Marriages everywhere are under attack and there seems to be a diabolical assignment of the devil to destroy the sanctity of marriage and the foundation of the family unit. We see it all around us and if we as believers don’t take a stand for truth and righteousness and become beacons of hope, the enemy will succeed.
Proverbs 13: 22 says, “A good man leaves an inheritance to his children’s children, but the wealth of the sinner is stored up for the righteous.” I believe every lesson and every blessing you have received throughout your marriage is a stepping stone for your children and the generations to come. That’s why it is important to invest in the lives of others and willingly share with your children all God has brought you from over the years; all your wins, losses, miracles, and even your past struggles. Those are the days that made these days of bliss you’re walking in today that much sweeter. I challenge you to create a marriage that not only pleases God but also inspires the next generation to glean from.
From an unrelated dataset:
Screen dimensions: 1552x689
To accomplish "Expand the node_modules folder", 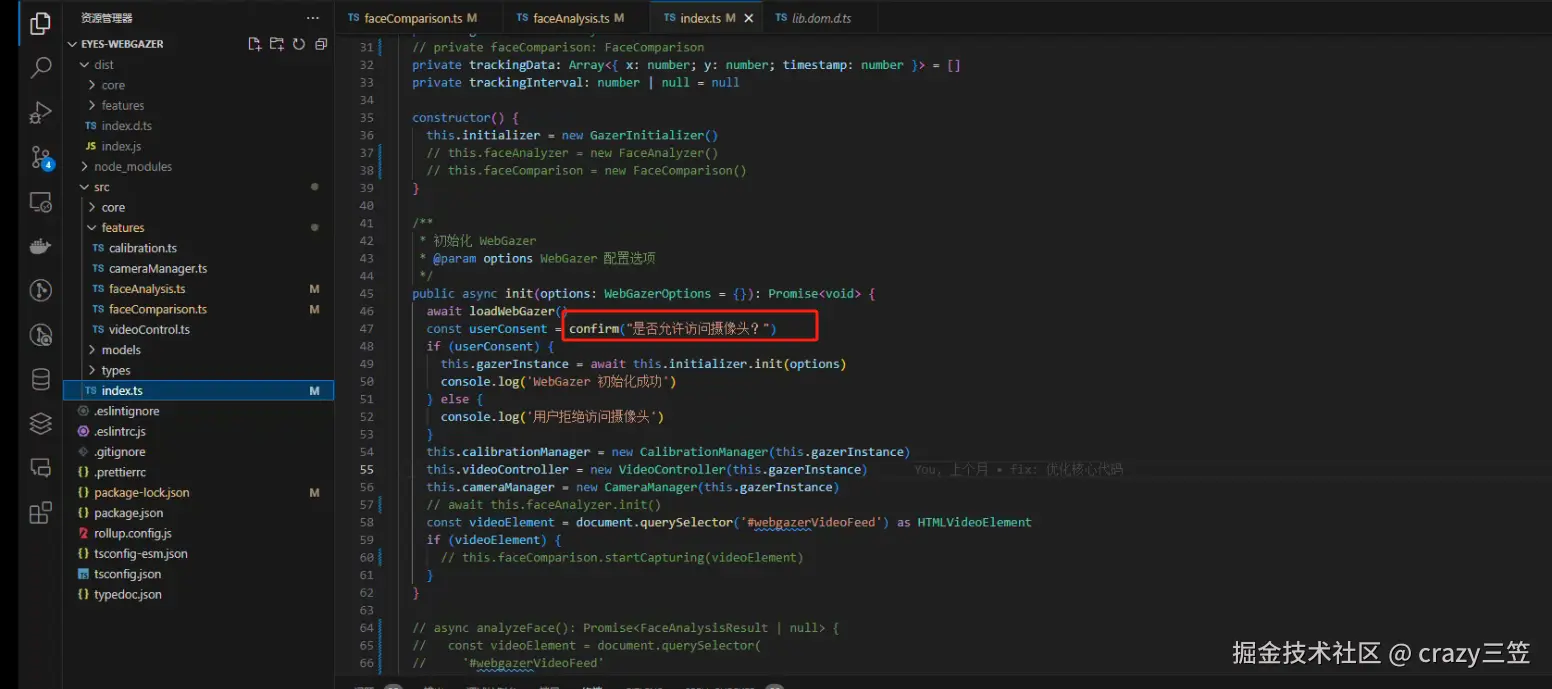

Thank you for spending the past eight days with me. My prayer is that God will continue to use you and your spouse to be a blessing to others. Until we meet again, peace and blessings.
Prayer: Heavenly Father, You have blessed us to be a blessing to others and we count it a privilege to be a witness to others of Your love and faithfulness throughout our marriage. As we continue to build together, help us pour into others the same way other couples that You placed in our lives have poured into us. Let the work we do be pleasing to You and may it inspire the next generation to grow closer to You. In Jesus’ Name we pray, Amen.